Stated task A - According to the design page, what is the PDP's focus?
Stated task B - From the design page, reproduce the passage from "During disaster recovery" up to and including "aid disaster recovery.", replacing "disaster recovery" with "failure recovery".
Stated task C -
For each statement, decide whether the design page supports it. Give yes or no, and quote the deciding words.
(i) Segments are currently flushed independently, with no dependencies between them.
(ii) The PDP describes a mechanism for creating global snapshots.
(iii) Segments are currently flushed to long term storage based only on size thresholds.
======== Selected excerpt ========
Sachin Jayant Joshi edited this page Apr 7, 2022 · 2 revisions

Status: Draft Author: Sachin Joshi Spec Lead: Sachin Joshi Related issues:

Summary

Motivation

During disaster recovery it is often required that we recreate consistent system state from the data found in long term storage (tier-2) and write ahead logs (tier-1). At the time of disaster, segments are flushed to long term storage at varying offsets and speeds which means there is no consistency guarantees for related segments. This results in huge use case/test case matrix to consider while designing recovery protocols (either manual or automated).

This PDP outlines an approach to ensure consistent order guarantees for flushing segments to tier 2 to aid disaster recovery.

The focus of this PDP is consistent order for the segments within one single container during a single flush cycle. This PDP does not cover any global (i.e cross container) order. Note that, this PDP enables creating consistent global snapshots by providing consistent local order guarantees, but doesn't actually describe/create mechanism for such global snapshots.

Shortcomings of the current implementation

Currently all the segments are flushed to long term storage based on either the size based or the time-based thresholds. In addition, all segments are flushed independently and there are no dependencies between them and hence no order guarantees.
======== Dataset section ========
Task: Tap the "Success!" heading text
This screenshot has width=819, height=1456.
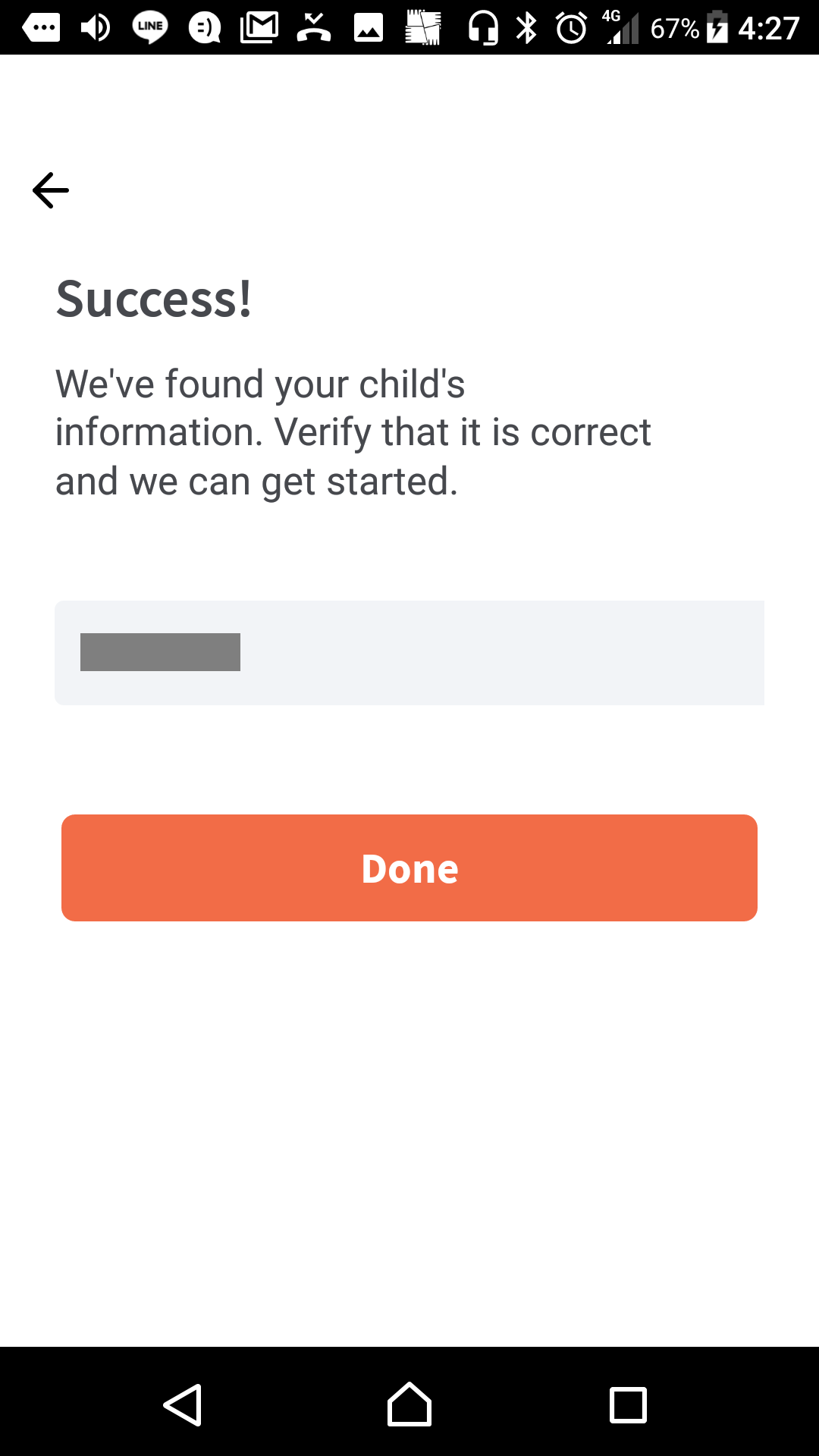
========
Full response A - Consistent order for the segments within one single container during a single flush cycle.

Full response B -
During failure recovery it is often required that we recreate consistent system state from the data found in long term storage (tier-2) and write ahead logs (tier-1). At the time of disaster, segments are flushed to long term storage at varying offsets and speeds which means there is no consistency guarantees for related segments. This results in huge use case/test case matrix to consider while designing recovery protocols (either manual or automated).

This PDP outlines an approach to ensure consistent order guarantees for flushing segments to tier 2 to aid failure recovery.

Full response C -
(i) Yes: "all segments are flushed independently and there are no dependencies between them"
(ii) No: "doesn't actually describe/create mechanism for such global snapshots"
(iii) No: "based on either the size based or the time-based thresholds"